Collapsible Hats by Agnes, 1937

Two packable hats for travel; by Agnes, Woman's Home Companion, Oct. 1937.

Two packable hats for travel; by Agnes, Woman’s Home Companion, Oct. 1937.

Agnès (also known as Madame Agnès)  was one of the most fashionable French hat-makers of the 1920’s and after. (Click here for more about her label.) Here is one of her tight-fitting evening turbans from 1929.

Agnes evening turban of fine gold mesh, 1929. Delineator, Jan. 1929.

Agnes evening turban of fine gold mesh, 1929. Delineator, Jan. 1929.

The Metropolitan Museum has several hats by Agnès:

Black velvet and matte black fabric hat by Madame Agnes, 1929. Photo courtesy Metropolitan Museum.

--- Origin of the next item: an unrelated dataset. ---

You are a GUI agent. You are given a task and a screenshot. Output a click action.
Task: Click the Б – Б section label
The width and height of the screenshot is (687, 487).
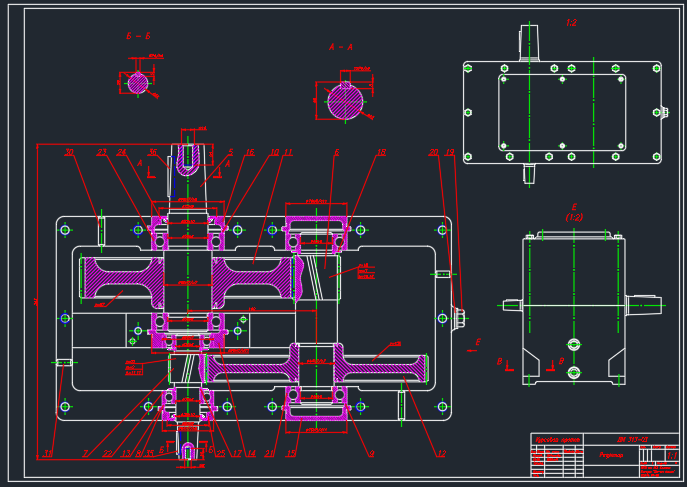coord(138,36)
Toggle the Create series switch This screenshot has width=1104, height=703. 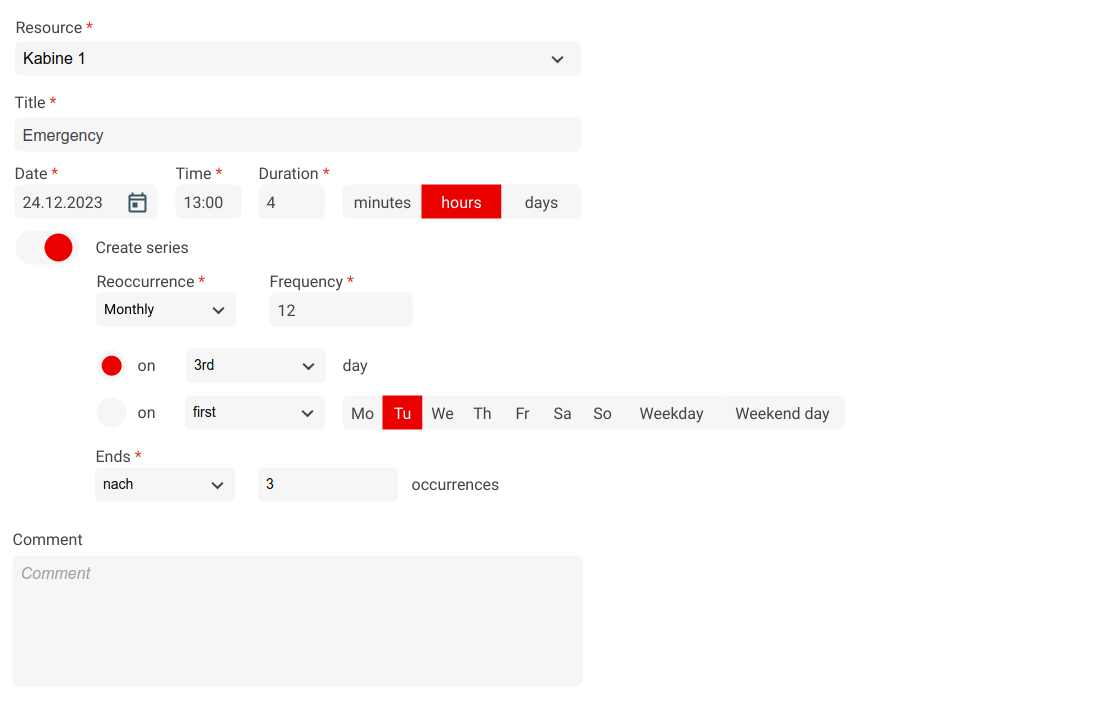[47, 248]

Black velvet and matte black fabric hat by Madame Agnes, 1929. Photo courtesy Metropolitan Museum.

A whimsical little hat by Madame Agnes, 1937. Photo courtesy Metropolitan Museum.

A whimsical little hat by Madame Agnes, 1937. Photo courtesy Metropolitan Museum.

Hats like this were often worn tilted far to the front of the head, over one eye.

Hats from Butterick Fashion News illustrations, 1938-39.

Hats from Butterick Fashion News illustrations, 1938-39.

However, bigger hats, often with an elongated crown like this one by Agnès, were also worn in the 1930’s. ( Schiaparelli also designed hats like men’s fedoras, but with tall, narrow tops like this.)

Straw hat by Madame Agnes, 1938. Photo courtesy Metropolitan Museum.

Straw hat by Madame Agnes, 1938. Photo courtesy Metropolitan Museum.

Hats pictured in Butterick Fashion News, April 1938.

Hats pictured in Butterick Fashion News, April 1938.

The two hats by Madame Agnès pictured at the top of the post have a lot in common with these styles, but the Agnès hats were cleverly constructed so that they could be deconstructed and flattened, or rolled, to fit in a suitcase.

Casual hat that can be packed flat, by Agnes, 1937. Woman's Come Companion, Oct. 1937.

Casual snapped hat that can be packed flat, by Agnes, 1937. Woman’s Home Companion, Oct. 1937.

In her “Letter from our Paris Fashion Correspondent,”  Marjorie Howard described two hats by Agnès, one that snapped together (above) and a hat that rolled into a long strip, and zipped into shape using a slide fastener.

Here’s how Marjorie Howard described the “snapper” hat, above:

“Large snap fastenings, the original ones in translucent green on black felt, run down the side of the crown which is just a flat piece when they are undone, and join the two ends of the brim. Two flat bits are all that remain when the snaps are open and they pack as easily as a scarf or handkerchief. A clever woman could construct the snapper hat for herself; though I am not sure that she could succeed with the other one.”

This hat by Agnes (1937) is held together by a long, continuous zipper (slide fastener) and can be unzipped and roller up for packing. Woman's Home Companion, Oct. 1937.

This hat by Agnes (1937) is held together by a long, continuous zipper (slide fastener) and can be unzipped and rolled up for packing.  Woman’s Home Companion, Oct. 1937.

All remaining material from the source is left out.